Sunday, August 26, 2012

Bicycle Power, Up North

There are no cars in Cambridge Bay, Nunavut. Aside from a few trucks, snowmobiles are the preferred form of transportation for much of the year in the hamlet high in the Canadian Arctic.


And given that only 1,477 people live in Cambridge Bay, and that the population lives on about a quarter of a square mile, probably no part of it is unknown to its residents.

All that would suggest that Google Street View has limited value there. But a pitch to Google from an Inuit man brought a tricycle fitted with Google’s camera system to the streets of Cambridge Bay on Monday as part of what the company expects to become a long-term project in Canada’s Far North.

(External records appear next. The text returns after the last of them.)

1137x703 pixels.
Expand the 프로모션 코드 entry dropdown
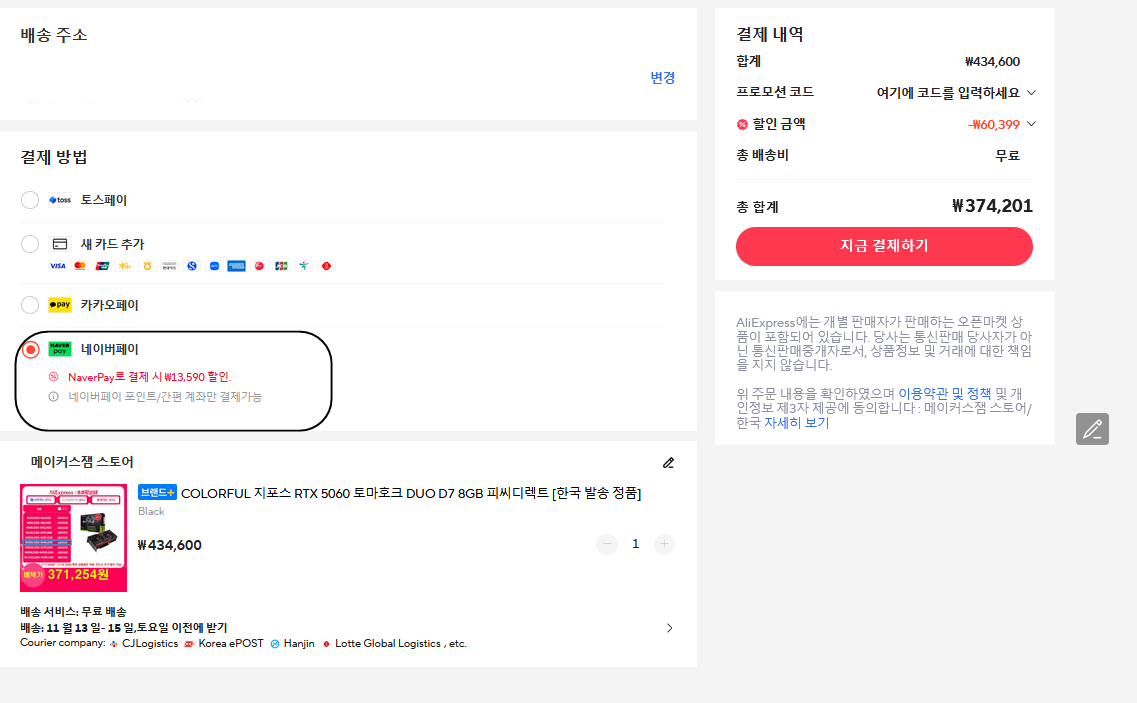[x=1033, y=91]
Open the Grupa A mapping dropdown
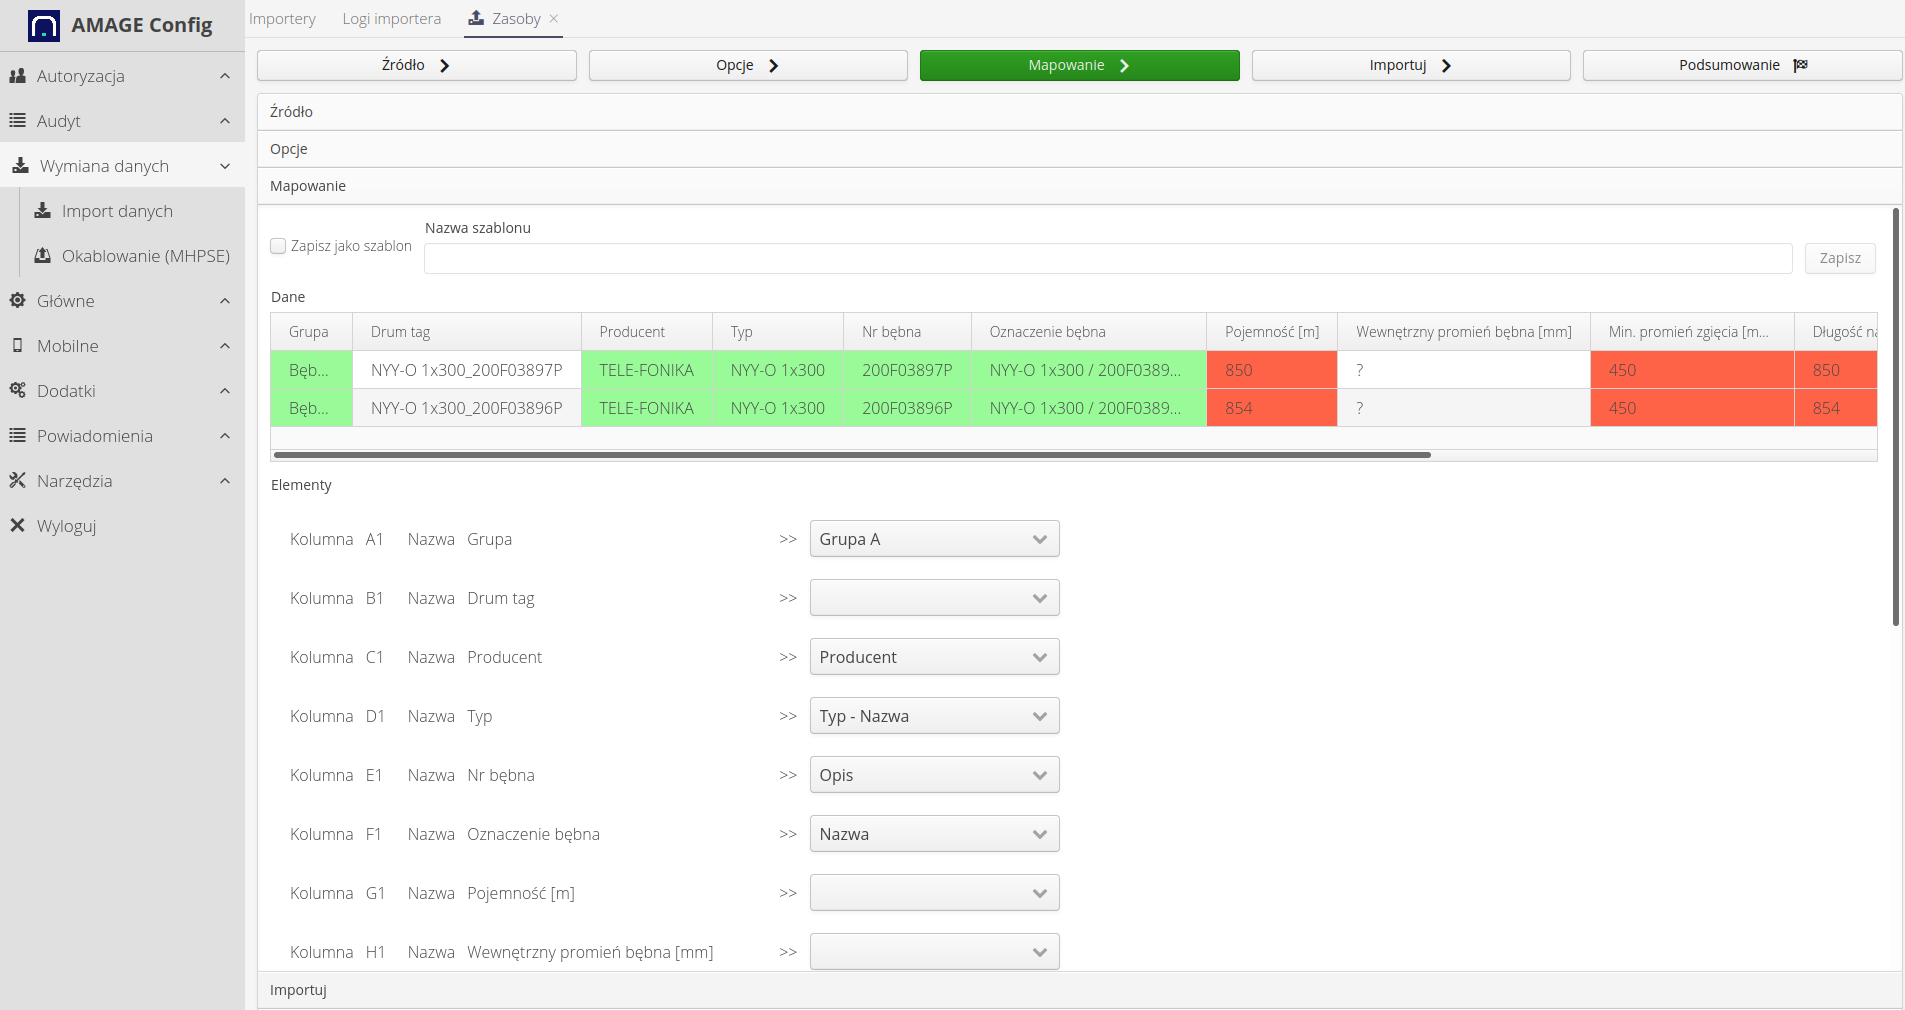1905x1010 pixels. (934, 539)

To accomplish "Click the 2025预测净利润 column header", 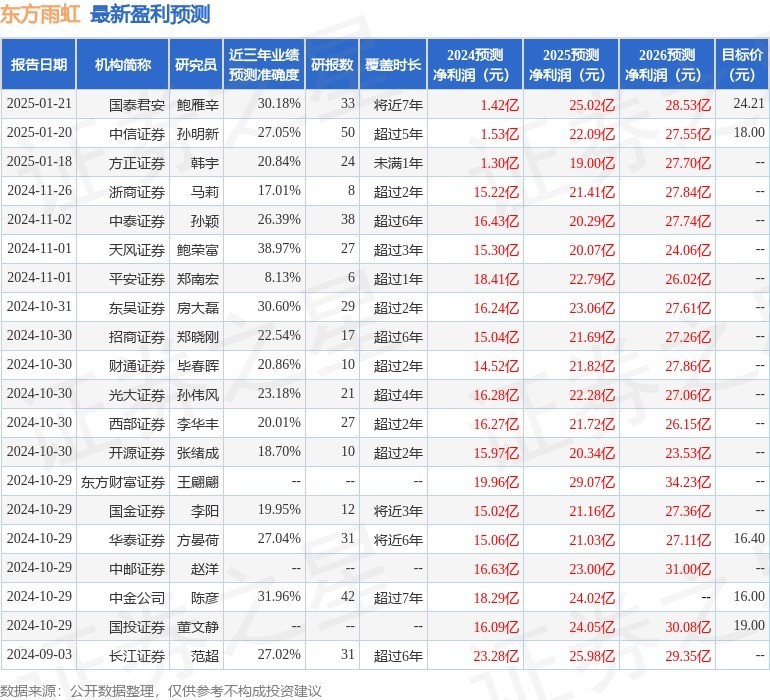I will click(571, 65).
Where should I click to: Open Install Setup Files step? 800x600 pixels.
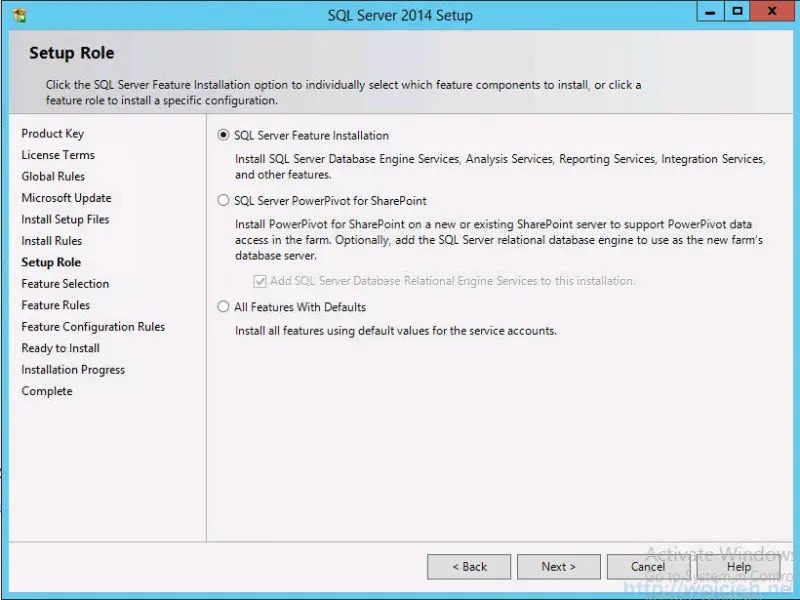coord(64,219)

The Inuit man, Chris Kalluk, said he approached Google with the idea of bringing Street View to the Arctic last year as a way to educate the rest of the world about the region. “People that have never been in the north, past trees, in communities you can only get to by airplanes; they just don’t know,” Mr. Kalluk said by telephone from Cambridge Bay, where he has lived most of his life. “They wonder if we live in igloos and travel by dog team. I spoke with an elder the other day who said that the land belongs to all the people, so everyone should be able to see it.”

Fishing and hunting trips, often covering long distances, remain an important part of life for the Inuit in Cambridge Bay, or Ikaluktutiak as its known in the native Inuinnaqtun language. But because magnetic compasses do not work in the far north, paper maps were rarely used for navigation in the past.

“People got around by recognition,” said Mr. Kalluk, 28, who is a geographical information systems coordinator for Nunavut Tunngavik, an organization that manages land claim settlements between the Inuit and the federal government and runs wildlife management programs.